The reign of Razia (1236-1240) is recorded by her contemporary al-Juzjani, who served at this court. In keeping with the project's visual ethics the sultan is not shown by likeness; the subject of the scene is the court itself, before the rising minaret of the Qutb.
Further reading & cross-references
Minhaj al-Siraj al-Juzjani, Tabaqat-i Nasiri (13th c.): The contemporary Persian Muslim history; the principal source for Razia's accession, her qualities, her reign and her fall. The historian served at her court.
Ibn Battuta, Rihla (14th c.): The Maghribi traveller, in Delhi about a century after Razia, preserves her memory and the popular regard for her tomb; a later witness to her reputation, not to the events.

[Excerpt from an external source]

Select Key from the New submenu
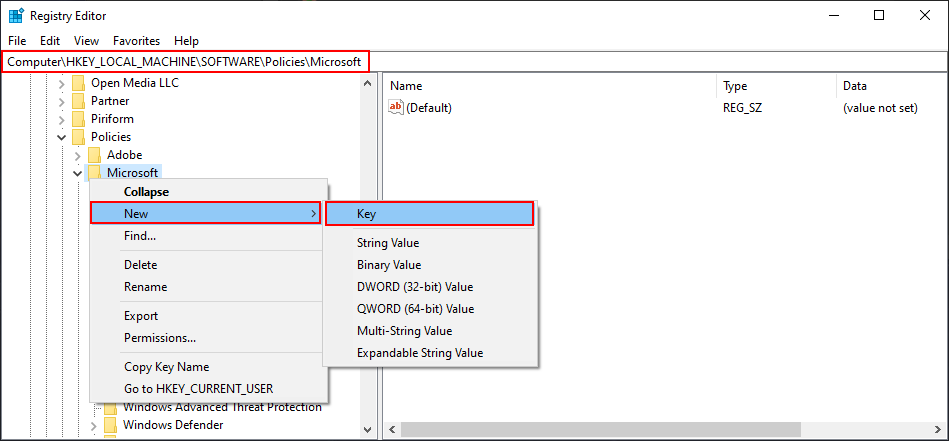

Later Indo-Muslim histories of the Delhi Sultanate: Used for the framing of Razia's exceptional reign and the opposition of the Turkic aristocracy (the Forty).
Modern histories of the Delhi Sultanate (academic): Used for the chronology of the reign and the political context of the early sultanate. Non-confessional cross-reference.
The Qutb complex and Quwwat al-Islam mosque at Delhi (material context): The standing minaret and the arcaded mosque enclosure constrain the depiction of early Delhi; in 1236 the minaret stood only to its lower Ghurid and Iltutmish storeys, without the later Tughluq marble bands and cupola. The specific audience hall of Razia does not survive.